Deregulation and privatisation are the new buzzwords in the area of


communications. Alongside the media transformation, there has been
an adoption of economic policies in the region which promote
integration into international networks of commodity production and
distribution (Barnett, 2000). In most cases, the media have been
opened up to penetration by foreign capital. This is most noticeable in
the area of telecommunications.

The question that has been posed by many academics (Keane, 1991,
Murdock 1990; Collins and Murroni, 1996; Mosco, 1996 and freedom of
expression activists is whether unregulated and privately owned media
deliver diversity and pluralism of views. Deregulation has seen media
organisations being transformed into large-scale commercial
organisations. Therefore freedom of expression is facing another form
of threat NOT from excessive state power, but from an unbridled
market. In the United States of America and Western Europe, media
ownership is increasingly being concentrated into fewer and fewer
companies (Bagdikian, 1992). It is argued that because the same
interests own the many different media, the views expressed are more
or less the same. This has reduced diversity and pluralism of views.
Murdock (1990) has argued that competition does not promote
diversity of views- “more does not mean different”. It just means the
same basic commodity appearing in different formats (Barker and
Minnie, 2000). In Southern Africa, South Africa gives the best example
of media monopoly and conglomeration. It is difficult for new titles to
penetrate the media market.

When it comes to broadcasting, African governments have been


reluctant to liberalise. Radio in Africa reaches the majority of people as
it breaks geographical and linguistic barriers. Most African
governments want to control the flow of information and as a result are
reticent about opening up the airwaves to other players. However
economic, political and technological pressures have forced many
governments to deregulate the broadcasting sector. What has
happened is that most government have commercialised and not
necessarily opened up the airwaves. Several forms of broadcast
liberalisation exist in the region and indeed Africa –the main form is
that channels on public owned broadcasters are leased to private
companies. Paterson (2000) has argued that this “permits
governments to reduce their financial burden by turning money losing
channels into money earners, while maintaining a significant degree of
influence over programme content…” (p.7).
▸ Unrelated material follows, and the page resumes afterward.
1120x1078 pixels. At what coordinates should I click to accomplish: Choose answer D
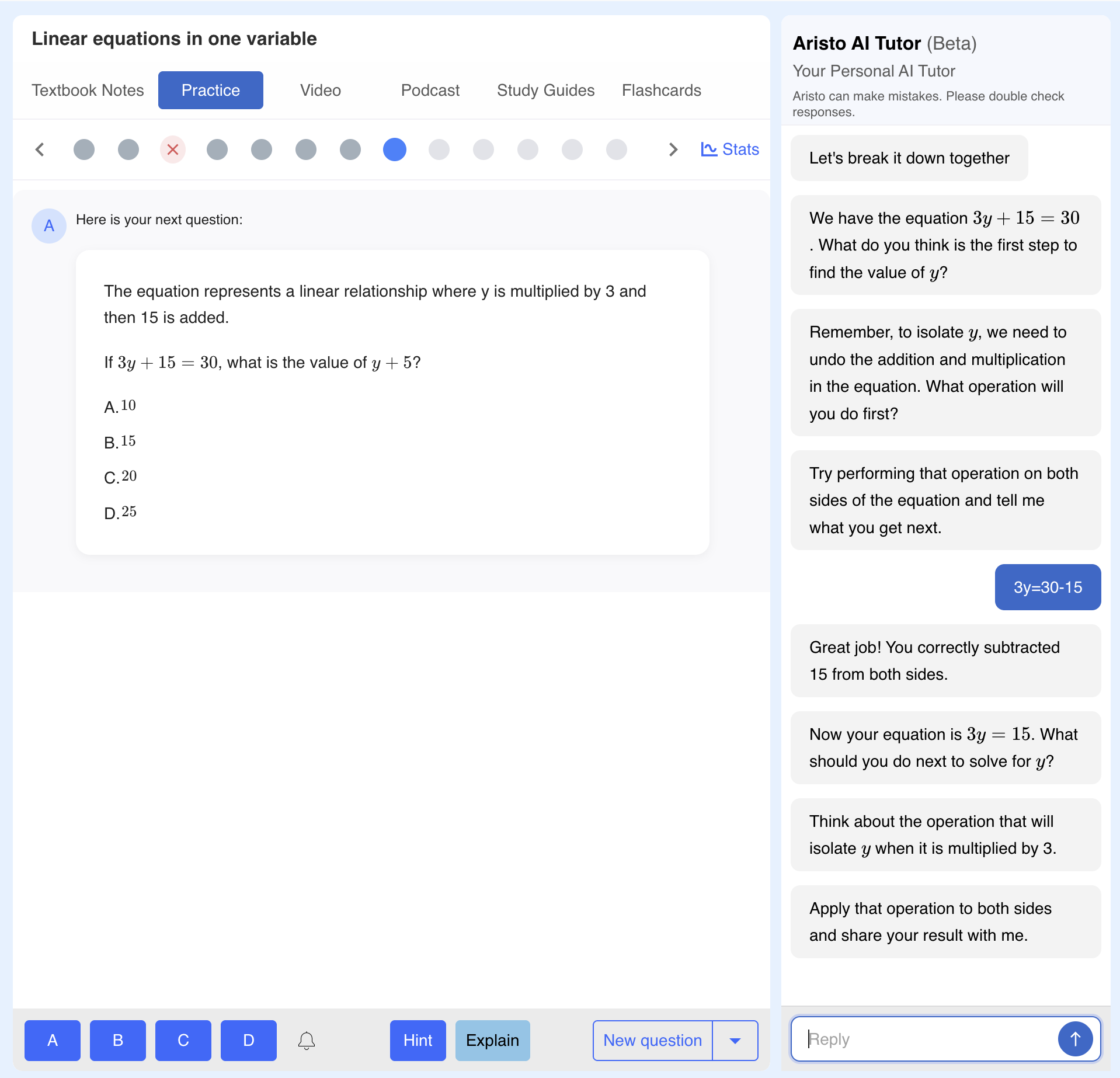[249, 1040]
The best example of this is
in Zimbabwe when in 1997 the cash-strapped Zimbabwe Broadcasting
Corporation (ZBC) leased its money-losing channel 2 to three private
broadcasters – Joy TV; LDM TV and MABC.

It is also obvious that commercialisation of the public media has


reduced informative and educational programmes. In most cases, time
devoted to news and public affairs has been reduced. There has been a
proliferation of programme content consisting sports, American
movies, European and American newscasts such as BBC; SKY News
and CNN (Paterson, 2000). In many African countries, the advent of
liberalisation has seen the demise of public service broadcasting in
favour of new private and commercial broadcasting stations.